Musings On The "Portfolio Career"
November 3, 2009
Andrew Taylor's latest blogpost at ArtsJournal about "portfolio careers" in the arts got me thinking this morning about whether anything has really changed in the way that many people in the arts make a living, despite the terminology.
I first heard the term "portfolio career" applied to arts workers around 10 years ago when a management consultant friend of mine in London said to me, "it's pretty cool, you're portfolio lifestyle. I want one of those." At the time, I wasn't quite sure what he was getting at. I didn't consider my weird mixture of jobs -- which in 1999 consisted of working as the junior in the New York office of a big British daily newspaper, freelancing as a theatre critic all over the city, finishing up my masters thesis, moonlighting as a dramaturg for an underground performance art company and playing oboe and singing for a variety of semi-professional ensembles -- as being portfolio-like. I just thought of myself as muddling through until a "proper" job came along.

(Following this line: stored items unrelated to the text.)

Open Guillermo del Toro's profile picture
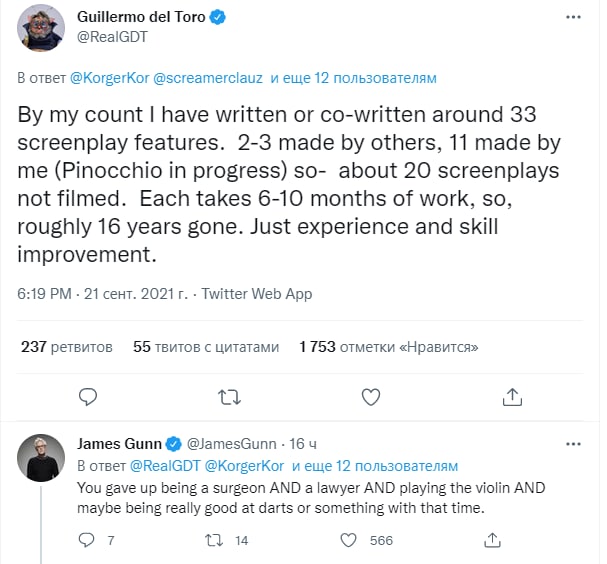This screenshot has height=564, width=607. pos(42,33)
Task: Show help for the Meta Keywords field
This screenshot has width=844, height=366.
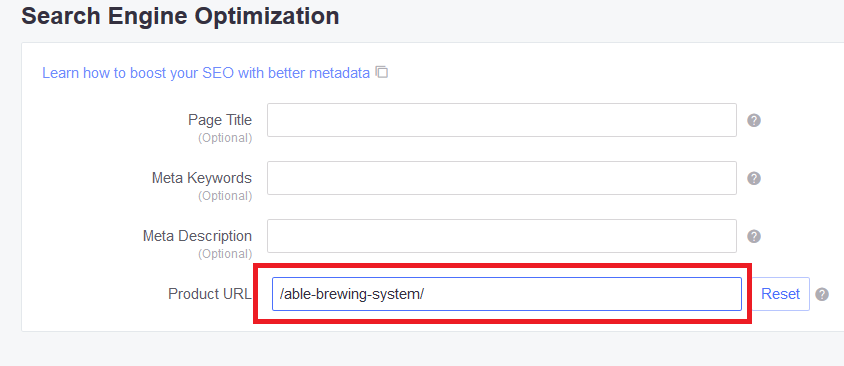Action: click(754, 178)
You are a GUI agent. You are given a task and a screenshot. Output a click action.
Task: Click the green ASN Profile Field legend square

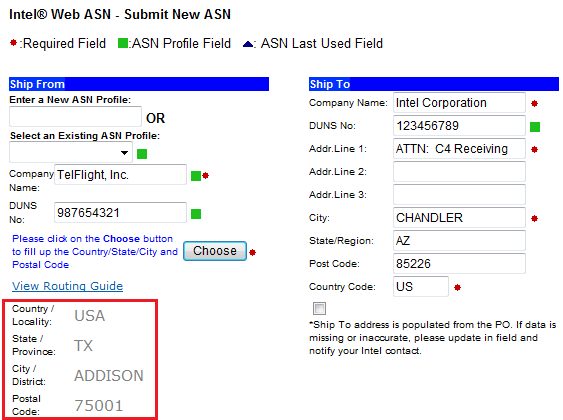point(123,43)
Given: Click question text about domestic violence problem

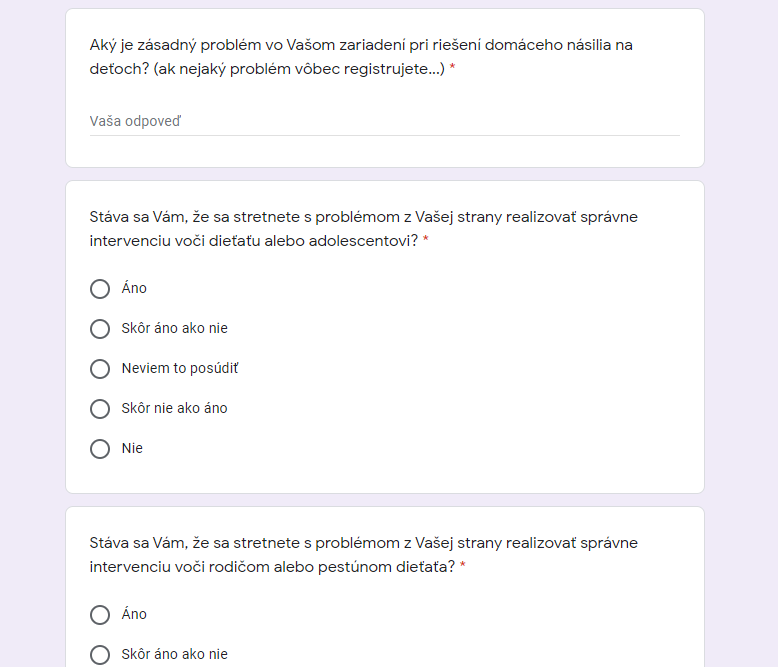Looking at the screenshot, I should pyautogui.click(x=361, y=57).
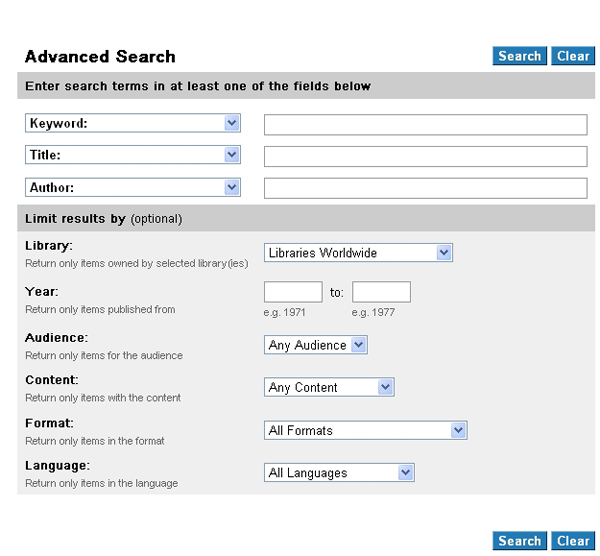Click the Keyword text input field
Viewport: 600px width, 556px height.
click(x=425, y=124)
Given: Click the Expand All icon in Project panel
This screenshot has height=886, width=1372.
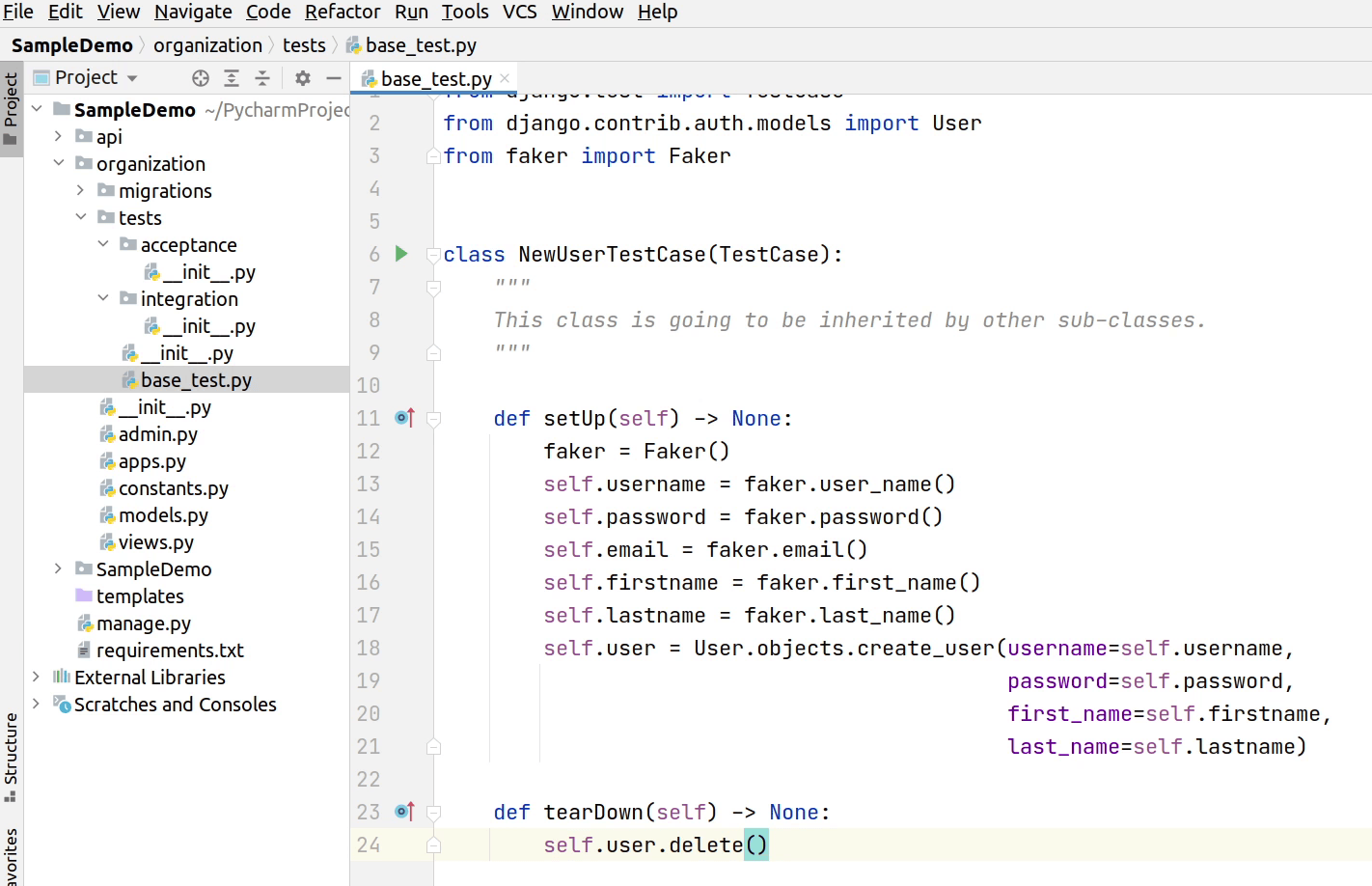Looking at the screenshot, I should (232, 78).
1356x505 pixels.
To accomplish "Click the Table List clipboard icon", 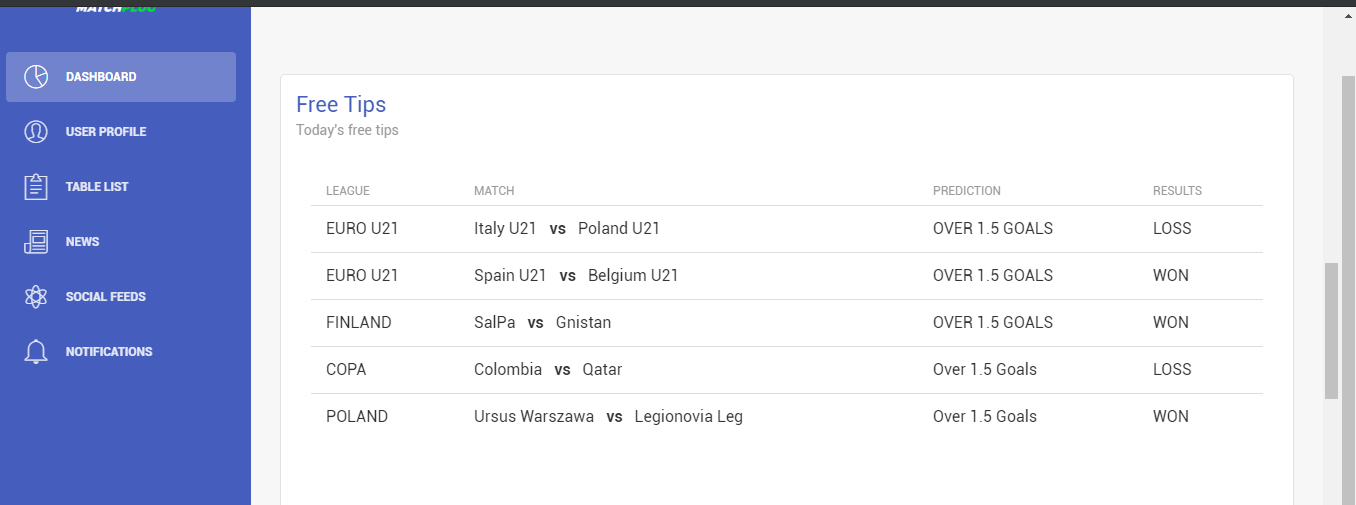I will [x=36, y=187].
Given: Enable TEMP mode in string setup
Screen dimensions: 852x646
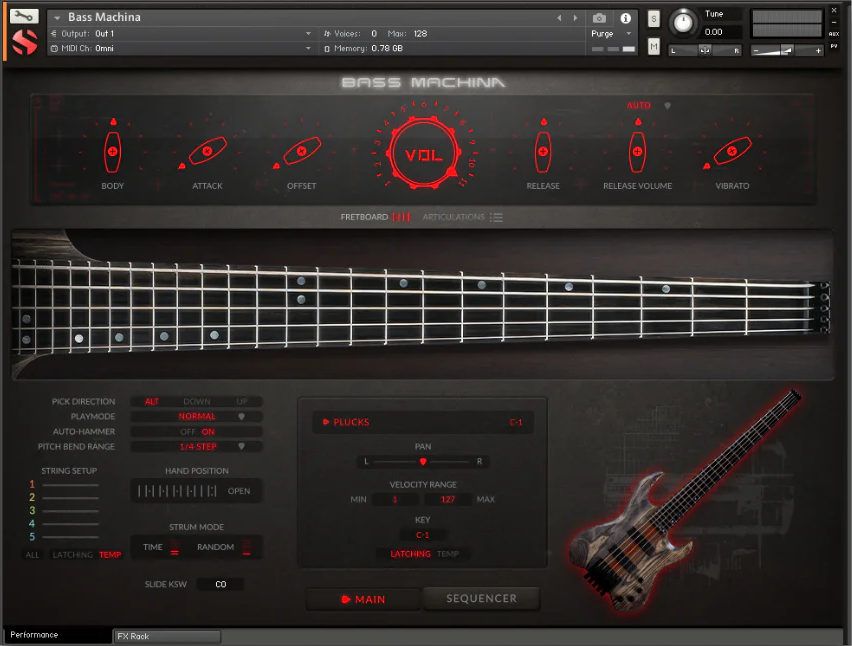Looking at the screenshot, I should click(109, 553).
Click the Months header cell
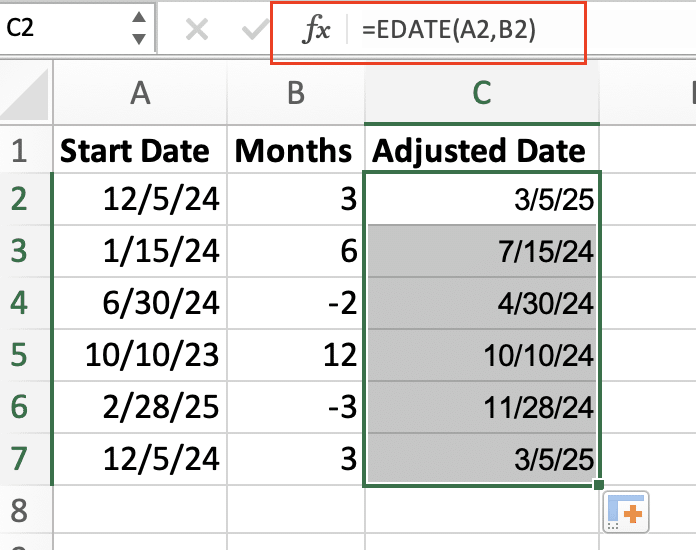 295,151
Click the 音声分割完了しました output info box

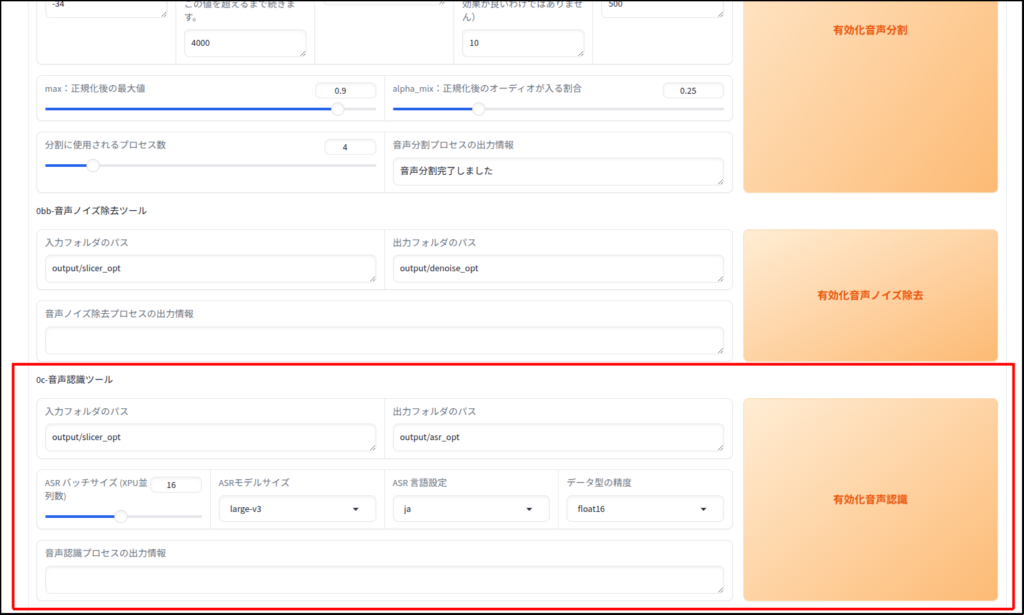tap(558, 171)
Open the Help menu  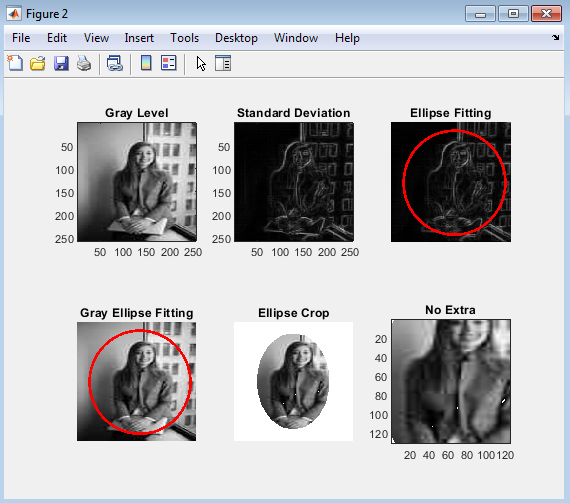(x=347, y=38)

I had always been taught that you weren't really doing anything worthwhile unless you had a "proper" job, which consisted of going into an office and being paid, hopefully well, for steady work for a single highly-thought-of company over years and years, while gradually earning the favor of your superiors, rising to the very top and retiring at 60 to glory and grandchildren.
But I do remember thinking even back then that "portfolio" had a nice ring to it. The corporate tinge to the word made me feel important. Even though I wasn't really proud of what I was doing at the time, I started referring to myself as having a "portfolio career" at parties. People looked impressed. as time passed, I started feeling comfortable about my wheeling and dealing. I realized, despite the unpredictability of it all and decidedly shaky prospects, that it was the only way for someone like me to go. It still is.
Ultimately, it doesn't matter what you call making a living in the cultural industries. There isn't really any news here -- people in the arts (and many people in many other sectors too) have been functioning this way for a long, long time in all kinds of economies, both good and bad. "Portfolio career" means "freelancing" really, but it just sounds a bit grander.